One example of a fluorogenic substrate is fluorescein diphosphate (FDP) that can be used for detection of phosphatases. The substrate is hydrolyzed by alkaline phosphatase and yield the fluorescent product fluorescein. Another system is the casein-BODIPY FL, which is substrate for metallo-, serine, acid and sulfhydryl proteases, including cathepsin, chymotrypsin, elastase, papain, pepsin, thermolysin and trypsin. Other examples of systems are β-galactosidase where the substrate is fluorescein di-β-D-galactopyranoside (FDGP) which sequentially hydrolyzed by β-galactosidase, first to fluorescein monogalactoside (FMG) and then to highly fluorescent fluorescein.

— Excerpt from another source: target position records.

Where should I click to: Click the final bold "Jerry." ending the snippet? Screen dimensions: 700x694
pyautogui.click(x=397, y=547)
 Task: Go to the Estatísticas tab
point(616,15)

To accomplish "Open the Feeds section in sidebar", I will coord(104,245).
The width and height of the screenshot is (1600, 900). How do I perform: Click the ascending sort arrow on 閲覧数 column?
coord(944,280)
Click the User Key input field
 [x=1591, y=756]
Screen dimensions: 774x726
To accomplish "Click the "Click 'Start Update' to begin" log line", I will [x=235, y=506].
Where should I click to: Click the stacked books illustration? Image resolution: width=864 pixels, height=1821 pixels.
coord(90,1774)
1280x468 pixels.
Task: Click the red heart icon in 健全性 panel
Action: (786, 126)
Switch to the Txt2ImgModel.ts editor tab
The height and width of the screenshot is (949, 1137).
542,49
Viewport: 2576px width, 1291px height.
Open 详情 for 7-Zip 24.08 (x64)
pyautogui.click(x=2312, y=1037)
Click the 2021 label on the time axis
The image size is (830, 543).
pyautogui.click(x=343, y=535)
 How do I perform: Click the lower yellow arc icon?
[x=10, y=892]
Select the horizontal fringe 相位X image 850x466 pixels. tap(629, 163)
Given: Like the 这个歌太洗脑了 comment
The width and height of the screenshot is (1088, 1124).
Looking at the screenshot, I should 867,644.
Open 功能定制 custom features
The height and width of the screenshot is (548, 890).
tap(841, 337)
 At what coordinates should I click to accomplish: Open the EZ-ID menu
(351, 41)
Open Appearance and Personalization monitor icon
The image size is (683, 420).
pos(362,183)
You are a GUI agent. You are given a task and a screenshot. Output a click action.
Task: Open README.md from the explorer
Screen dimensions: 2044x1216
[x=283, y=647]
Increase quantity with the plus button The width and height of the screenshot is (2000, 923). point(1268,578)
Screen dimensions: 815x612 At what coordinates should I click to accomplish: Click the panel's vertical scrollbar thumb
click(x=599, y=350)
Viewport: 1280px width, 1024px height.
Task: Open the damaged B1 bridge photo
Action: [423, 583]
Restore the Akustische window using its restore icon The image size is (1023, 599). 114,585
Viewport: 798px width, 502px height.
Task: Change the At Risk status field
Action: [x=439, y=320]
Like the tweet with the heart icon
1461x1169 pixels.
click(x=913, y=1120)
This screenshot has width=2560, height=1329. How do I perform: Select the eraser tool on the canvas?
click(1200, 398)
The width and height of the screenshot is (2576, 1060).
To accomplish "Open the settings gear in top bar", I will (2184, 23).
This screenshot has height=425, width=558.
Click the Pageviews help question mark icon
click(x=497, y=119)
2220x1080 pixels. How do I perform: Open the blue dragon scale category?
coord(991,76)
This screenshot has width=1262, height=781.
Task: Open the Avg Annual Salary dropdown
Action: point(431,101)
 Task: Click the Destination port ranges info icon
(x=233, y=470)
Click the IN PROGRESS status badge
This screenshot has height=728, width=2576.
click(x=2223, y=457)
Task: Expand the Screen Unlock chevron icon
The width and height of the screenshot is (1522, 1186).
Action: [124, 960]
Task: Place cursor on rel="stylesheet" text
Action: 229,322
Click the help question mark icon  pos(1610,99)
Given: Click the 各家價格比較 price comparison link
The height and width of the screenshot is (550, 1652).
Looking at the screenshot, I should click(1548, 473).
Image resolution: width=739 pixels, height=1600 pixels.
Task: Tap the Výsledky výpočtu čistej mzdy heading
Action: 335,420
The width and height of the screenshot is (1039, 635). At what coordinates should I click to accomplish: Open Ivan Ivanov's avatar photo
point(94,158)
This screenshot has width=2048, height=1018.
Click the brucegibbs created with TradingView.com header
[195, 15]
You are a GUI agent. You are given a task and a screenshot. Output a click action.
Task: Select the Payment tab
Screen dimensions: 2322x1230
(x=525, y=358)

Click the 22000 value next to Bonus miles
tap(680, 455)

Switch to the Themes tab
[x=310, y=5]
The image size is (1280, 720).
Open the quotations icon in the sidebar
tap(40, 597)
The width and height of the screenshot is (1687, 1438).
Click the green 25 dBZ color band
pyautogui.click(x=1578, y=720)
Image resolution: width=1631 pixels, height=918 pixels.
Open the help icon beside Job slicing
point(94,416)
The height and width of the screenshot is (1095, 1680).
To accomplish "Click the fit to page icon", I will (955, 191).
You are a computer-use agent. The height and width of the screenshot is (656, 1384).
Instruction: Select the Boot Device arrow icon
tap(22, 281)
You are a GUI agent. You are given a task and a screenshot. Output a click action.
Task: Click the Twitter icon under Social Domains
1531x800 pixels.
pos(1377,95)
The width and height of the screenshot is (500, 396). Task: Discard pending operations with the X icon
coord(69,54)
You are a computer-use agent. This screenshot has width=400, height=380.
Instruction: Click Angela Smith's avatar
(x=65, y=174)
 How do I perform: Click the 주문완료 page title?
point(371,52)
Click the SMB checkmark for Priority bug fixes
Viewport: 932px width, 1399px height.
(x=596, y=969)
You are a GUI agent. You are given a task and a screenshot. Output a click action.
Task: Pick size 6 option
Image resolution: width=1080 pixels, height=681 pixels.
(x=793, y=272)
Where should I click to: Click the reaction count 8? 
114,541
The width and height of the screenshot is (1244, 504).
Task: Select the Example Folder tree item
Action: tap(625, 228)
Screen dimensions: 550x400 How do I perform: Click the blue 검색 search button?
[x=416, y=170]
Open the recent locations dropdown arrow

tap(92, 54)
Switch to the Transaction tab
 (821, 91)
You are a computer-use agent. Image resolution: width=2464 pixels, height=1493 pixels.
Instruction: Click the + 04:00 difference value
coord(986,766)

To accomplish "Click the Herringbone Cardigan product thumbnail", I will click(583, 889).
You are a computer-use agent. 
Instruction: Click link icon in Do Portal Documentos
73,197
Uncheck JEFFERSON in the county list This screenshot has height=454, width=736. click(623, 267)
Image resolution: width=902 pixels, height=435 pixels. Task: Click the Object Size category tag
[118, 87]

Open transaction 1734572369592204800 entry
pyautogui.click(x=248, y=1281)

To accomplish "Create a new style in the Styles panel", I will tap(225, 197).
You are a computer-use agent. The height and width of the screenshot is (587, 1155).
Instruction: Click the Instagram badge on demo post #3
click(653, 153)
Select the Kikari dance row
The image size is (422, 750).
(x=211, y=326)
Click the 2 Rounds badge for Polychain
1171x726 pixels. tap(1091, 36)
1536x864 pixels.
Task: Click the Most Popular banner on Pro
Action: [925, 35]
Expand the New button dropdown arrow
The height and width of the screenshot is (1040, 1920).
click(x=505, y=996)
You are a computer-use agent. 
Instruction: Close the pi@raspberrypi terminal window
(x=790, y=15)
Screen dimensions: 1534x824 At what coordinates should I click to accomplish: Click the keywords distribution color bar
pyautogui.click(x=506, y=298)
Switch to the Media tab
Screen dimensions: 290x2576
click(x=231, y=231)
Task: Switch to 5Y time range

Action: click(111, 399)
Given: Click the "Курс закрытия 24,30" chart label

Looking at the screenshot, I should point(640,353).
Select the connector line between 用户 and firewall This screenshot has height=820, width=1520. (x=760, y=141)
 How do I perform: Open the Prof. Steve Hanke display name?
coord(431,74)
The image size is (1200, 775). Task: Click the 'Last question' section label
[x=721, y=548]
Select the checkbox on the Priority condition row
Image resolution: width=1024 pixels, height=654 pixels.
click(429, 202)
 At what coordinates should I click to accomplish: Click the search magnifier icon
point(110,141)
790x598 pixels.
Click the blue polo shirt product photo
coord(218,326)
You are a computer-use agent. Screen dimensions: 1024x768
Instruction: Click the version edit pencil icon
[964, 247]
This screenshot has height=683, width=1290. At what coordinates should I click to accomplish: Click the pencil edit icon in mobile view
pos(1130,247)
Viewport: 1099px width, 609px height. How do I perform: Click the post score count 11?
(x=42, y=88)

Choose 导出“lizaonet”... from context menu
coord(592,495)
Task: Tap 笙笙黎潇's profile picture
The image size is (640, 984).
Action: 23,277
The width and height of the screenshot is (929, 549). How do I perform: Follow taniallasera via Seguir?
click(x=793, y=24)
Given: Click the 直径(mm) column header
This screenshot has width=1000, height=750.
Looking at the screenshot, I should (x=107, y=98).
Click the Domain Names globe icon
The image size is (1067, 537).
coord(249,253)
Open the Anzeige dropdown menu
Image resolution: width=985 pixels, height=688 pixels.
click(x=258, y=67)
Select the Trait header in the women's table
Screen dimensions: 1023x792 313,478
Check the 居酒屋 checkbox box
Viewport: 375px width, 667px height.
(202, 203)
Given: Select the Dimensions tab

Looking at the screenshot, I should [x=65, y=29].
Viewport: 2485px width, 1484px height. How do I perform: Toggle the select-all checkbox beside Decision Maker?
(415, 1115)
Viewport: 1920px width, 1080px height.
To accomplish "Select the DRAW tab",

FIG. 9 shows the experimental result of using Fluorescein diphosphate (FDP) to target the intracellular enzyme alkaline phosphatase that catalytically hydrolyses the phosphoester-bonds on the substrate so that the highly green-fluorescent product fluorescein is formed in the cytosol (FIGS. 9A-C). The substrate fluorescein diphosphate (FDP) was supplemented to the electrolyte of the EFC into the cell. The substrate is non-fluorescent and the product is fluorescent. The fluorescence obtained in the cell in FIG. 9B, which indicates the presence of the product, signals also the presence of the enzyme.

Protein-protein interactions are complex and involve many processes. Blocking of particular pathways with specific ligands might enable control of cellular processes and provide leads for novel systems (Zutshi R, Brickner M, Chmielewski J, Inhibiting the assembly of protein-protein interfaces, Curr. Opin. Chem. Biol.1998 2 62-66).For example, the intracellular protease activity was investigated using a protein, casein, which was heavily loaded with the green-fluorescent molecule BODIPY FL, as enzyme substrate. In solution, casein-BODIPY FL is folded so that the quaternary arrangements in the molecule quench the fluorescence. When the peptide bonds are cleaved, by the action of cytosolic proteases, segments of free peptides tagged with BODIPY FL starts to fluoresce. Images in FIGS. 10A-C, show the identification of proteases in a single NG108-15 cell.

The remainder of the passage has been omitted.